Provided entries: Begin

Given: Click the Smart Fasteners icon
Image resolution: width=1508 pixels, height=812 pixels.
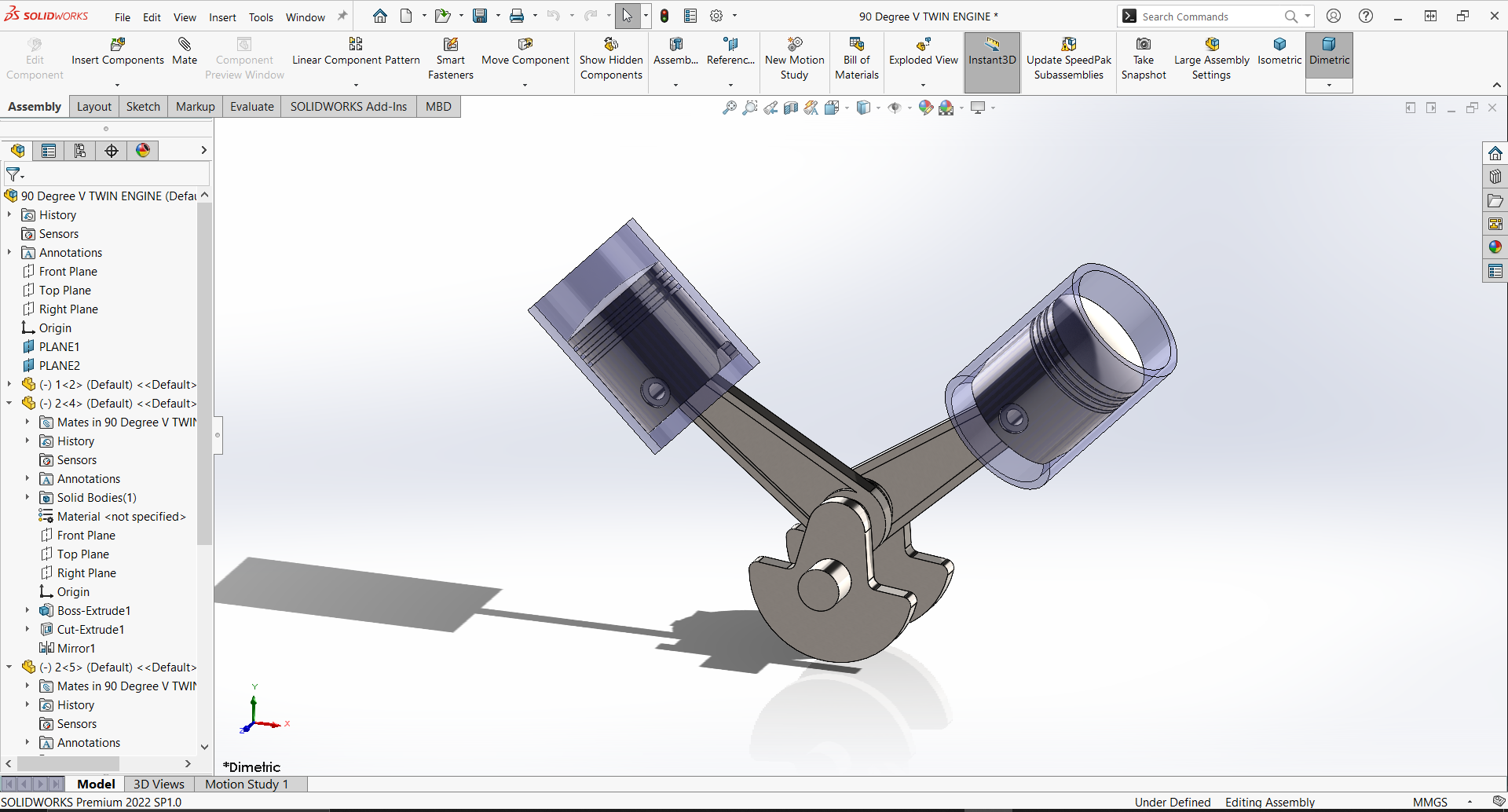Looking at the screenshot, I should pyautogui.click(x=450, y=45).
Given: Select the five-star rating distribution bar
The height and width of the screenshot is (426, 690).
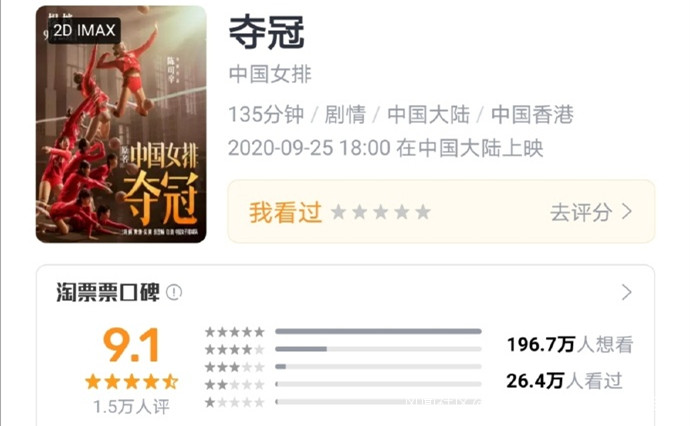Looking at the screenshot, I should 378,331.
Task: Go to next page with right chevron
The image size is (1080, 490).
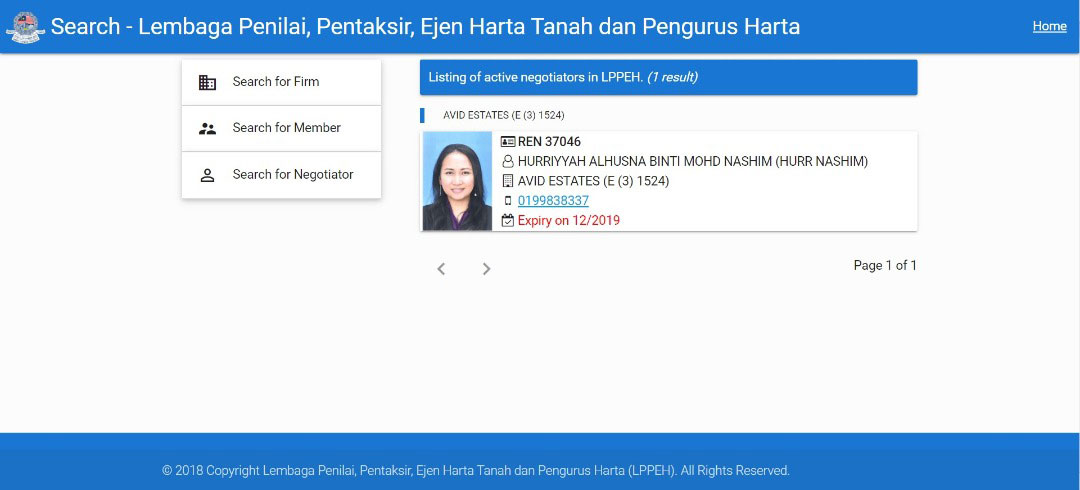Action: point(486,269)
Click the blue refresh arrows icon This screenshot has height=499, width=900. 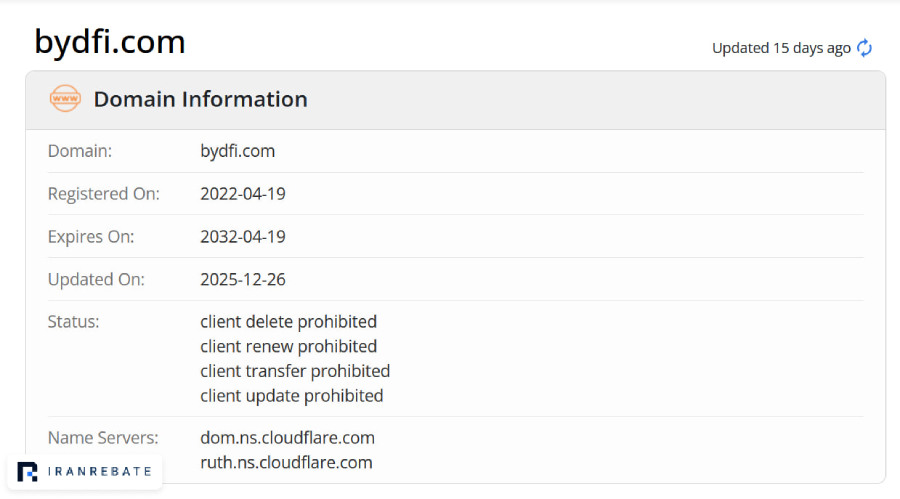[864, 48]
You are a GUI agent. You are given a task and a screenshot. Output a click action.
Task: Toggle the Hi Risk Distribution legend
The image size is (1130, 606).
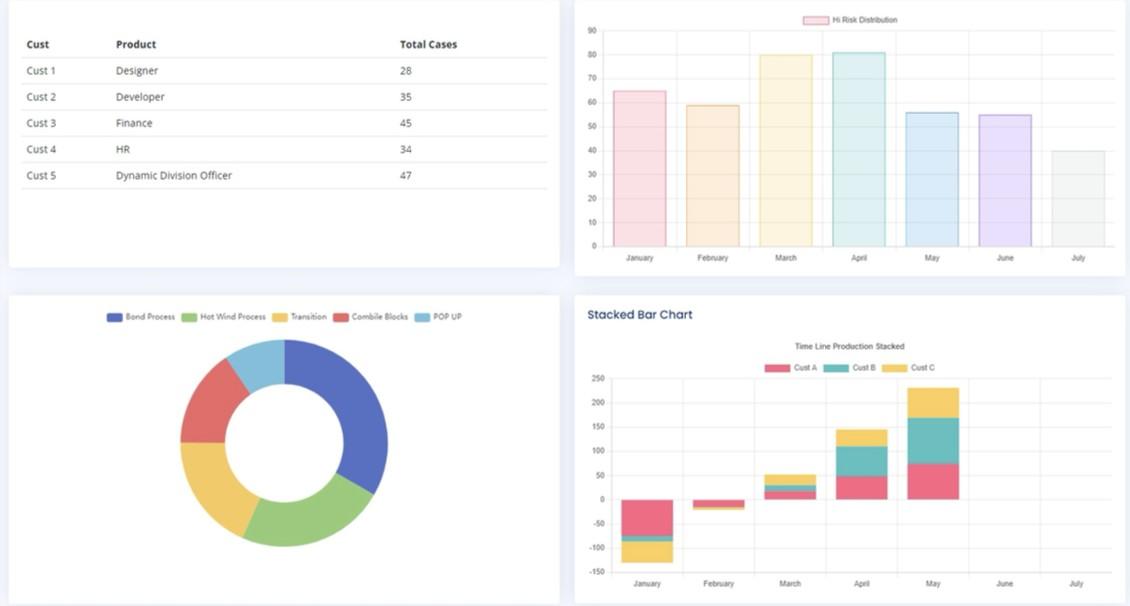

Provided entries: End

What you have to do >>
Beginning with the line that contains "Task: Toggle the Hi Risk Distribution legend", repeat every remaining line of the data exactly, the last line included, and omit pictures.

Solution for this exercise >>
Task: Toggle the Hi Risk Distribution legend
The image size is (1130, 606).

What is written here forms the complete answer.